No resto do país, a reação foi, no geral, bem diferente. Em todos os sites que realizaram enquetes sobre a cassação, Renan perderia o cargo por placares esmagadores.

Segundo o Jornal Nacional de 13 de setembro de 2007, o site do Senado Federal ficou fora do ar por problemas técnicos durante boa parte do dia.[5] O serviço telefônico "Alô Senado" registrou cerca de 700 ligações, a maioria criticando os senadores, até que saiu do ar - também por problemas técnicos.

O papel da imprensa

O papel da imprensa no escândalo Renangate será sempre assunto de discussões. O estopim do caso ocorreu durante as investigações feitas pela Polícia Federal no caso que ficou conhecido como Operação Navalha, em que o então Ministro de Minas e Energia, Silas Rondeau, perdeu o cargo, mesmo sem ter havido prova concreta de seu envolvimento - apenas uma gravação feita pela PF de uma mulher saindo de seu gabinete com um papelão, no qual supostamente havia dinheiro.

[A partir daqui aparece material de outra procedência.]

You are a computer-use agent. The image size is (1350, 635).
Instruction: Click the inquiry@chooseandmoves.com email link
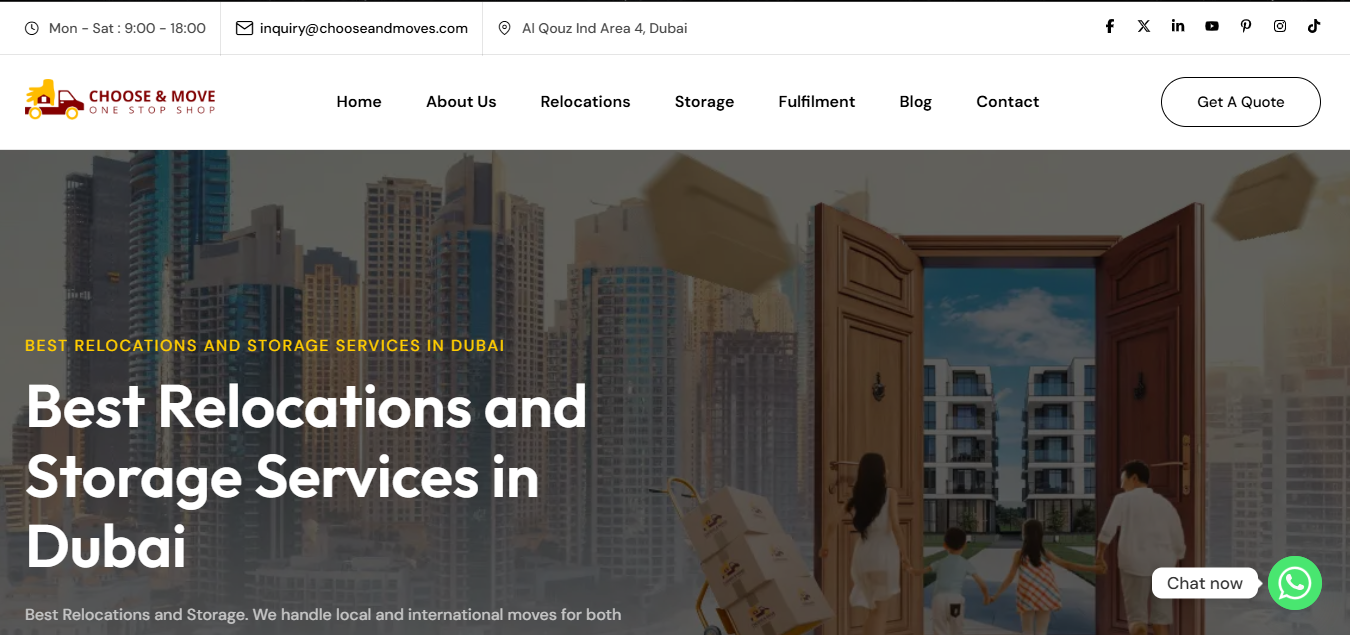[364, 28]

Na sexta-feira, dia 25 de maio de 2007, A Revista Veja, publicada pela Editora Abril, em uma de suas edições mais polêmicas, pôs, em sua primeira página, fotos do empreiteiro Zuleido Veras, do então ministro Silas Rondeau e de Renan Calheiros. A reportagem alegava que "(…)a Operação Navalha, depois de cortar algumas cabeças, estava chegando ao pescoço de Renan Calheiros".

Foi essa edição da revista que fez com que o país inteiro descobrisse que Calheiros tivera uma relação extraconjugal com Mônica Veloso, e que tivera uma filha com a jornalista, cuja pensão era paga em dinheiro vivo, através de um lobista.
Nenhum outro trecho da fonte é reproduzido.